Task prompt -
Where does the string "computer" occur in the records? Copy each line that holds it.

Records supplied -
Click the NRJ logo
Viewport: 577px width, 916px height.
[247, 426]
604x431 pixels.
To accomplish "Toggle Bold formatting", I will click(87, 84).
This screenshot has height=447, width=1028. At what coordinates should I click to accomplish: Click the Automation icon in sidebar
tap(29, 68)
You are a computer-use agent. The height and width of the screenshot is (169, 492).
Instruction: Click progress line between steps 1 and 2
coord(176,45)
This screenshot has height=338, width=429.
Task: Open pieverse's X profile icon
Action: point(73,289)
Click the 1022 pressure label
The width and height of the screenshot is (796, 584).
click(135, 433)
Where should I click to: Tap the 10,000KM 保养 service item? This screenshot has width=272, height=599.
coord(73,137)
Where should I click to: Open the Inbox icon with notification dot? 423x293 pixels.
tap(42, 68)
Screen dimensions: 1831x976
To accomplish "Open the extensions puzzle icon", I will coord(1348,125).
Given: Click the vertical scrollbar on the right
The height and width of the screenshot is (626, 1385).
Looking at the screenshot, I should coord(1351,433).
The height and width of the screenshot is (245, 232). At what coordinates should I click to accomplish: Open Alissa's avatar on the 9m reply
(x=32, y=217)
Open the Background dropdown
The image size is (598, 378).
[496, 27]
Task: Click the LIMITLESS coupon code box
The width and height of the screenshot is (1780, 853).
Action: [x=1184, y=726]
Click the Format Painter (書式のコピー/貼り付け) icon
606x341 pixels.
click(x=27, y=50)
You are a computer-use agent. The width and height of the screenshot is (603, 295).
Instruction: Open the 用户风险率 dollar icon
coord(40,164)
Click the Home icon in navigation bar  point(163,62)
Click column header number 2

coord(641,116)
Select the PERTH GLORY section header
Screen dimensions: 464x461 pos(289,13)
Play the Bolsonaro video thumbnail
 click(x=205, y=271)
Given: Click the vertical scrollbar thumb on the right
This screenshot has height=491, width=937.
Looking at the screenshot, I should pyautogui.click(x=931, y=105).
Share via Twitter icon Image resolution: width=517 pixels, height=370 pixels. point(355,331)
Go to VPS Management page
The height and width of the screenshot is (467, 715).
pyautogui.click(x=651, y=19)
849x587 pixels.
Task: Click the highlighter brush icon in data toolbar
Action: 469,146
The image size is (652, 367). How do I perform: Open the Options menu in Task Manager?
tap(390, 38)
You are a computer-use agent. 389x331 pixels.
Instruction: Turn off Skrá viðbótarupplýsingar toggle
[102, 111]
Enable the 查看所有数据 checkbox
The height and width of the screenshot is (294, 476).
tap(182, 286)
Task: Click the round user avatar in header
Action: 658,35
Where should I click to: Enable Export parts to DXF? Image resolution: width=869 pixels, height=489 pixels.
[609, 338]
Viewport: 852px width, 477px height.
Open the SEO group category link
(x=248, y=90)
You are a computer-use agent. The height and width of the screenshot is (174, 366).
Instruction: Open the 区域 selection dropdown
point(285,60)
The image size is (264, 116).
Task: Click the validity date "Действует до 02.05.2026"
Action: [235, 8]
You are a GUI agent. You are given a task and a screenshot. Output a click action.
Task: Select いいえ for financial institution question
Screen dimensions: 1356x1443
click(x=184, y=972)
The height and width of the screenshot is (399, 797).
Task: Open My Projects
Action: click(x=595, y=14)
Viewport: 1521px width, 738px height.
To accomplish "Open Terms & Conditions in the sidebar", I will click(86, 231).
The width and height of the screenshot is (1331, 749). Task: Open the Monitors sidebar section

Exercise result -
You are a computer-use agent. The height and width of the screenshot is (169, 492).
You are a computer-use agent. The width and height of the screenshot is (603, 295).
You are a computer-use agent. 389x331 pixels.
You are a computer-use agent. The height and width of the screenshot is (174, 366).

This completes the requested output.